The two leads (Jones, Murray) play a father and daughter duo who have – up until now – not been particularly close. As Murray’s character suddenly seems more interested in spending quality time with his daughter, she reveals to him that she believes her husband (Marlon Wayans) might be cheating on her. In an effort to solve the mystery and also spend more time together, Murray suggests they tail her husband to get to the root of his so-called ‘affair’, and thus it becomes a cat and mouse tale complete with rather comedic father/daughter bonding.
First off, someone get me Rashida Jones’ entire wardrobe in this movie STAT. The costuming department did a really great job here at making Jones’ character seem as normal as possible – there are no Manolo Blahniks or unbelievably purchased Versace ensembles here. That in itself is incredibly unique for a movie set in New York about a mildly bougie writer, amirite?
Not only are the costumes extremely well picked out, but the set dressing and the cinematography are really rather brilliant too. With her signature muted style filtering through very strongly, On the Rocks feels like Sofia Coppola’s love letter to New York City, which happens to be her place of birth and her current place of residence. The things she chooses to capture of the city’s streets are romantic yet ordinary and wonderful to look at, making NY feel like its own character in this movie.

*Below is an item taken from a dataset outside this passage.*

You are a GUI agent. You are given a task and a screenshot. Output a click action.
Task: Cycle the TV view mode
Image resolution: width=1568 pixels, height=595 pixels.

Jones does an excellent job of playing the defeated, moody New York writer, but of course Bill Murray is the scene stealer. He plays the father almost as an amalgamation of his characters from Groundhog Day and Scrooged, but with a little love thrown in for good measure. It’s no surprise to me that he got the aforementioned Golden Globe nod.
I’ve seen some criticism here and there that this film is tonally confusing, but for me it hit the dark comedy nail on the head. It feels quite light-hearted for a Sofia Coppola movie, and the mix of serious overarching story with Murray’s wisecracks is delightful. I could watch these two leads just sitting down drinking martinis for the full 2 hours.
Although it’s not the most memorable film I’ve ever seen, On the Rocks’ minimalist, bourgeoisie overtones are right up my street. An entertaining and lovely movie indeed.
…and now I really miss my Dad ❤️
On the Rocks is available to stream on Apple TV+ in the UK.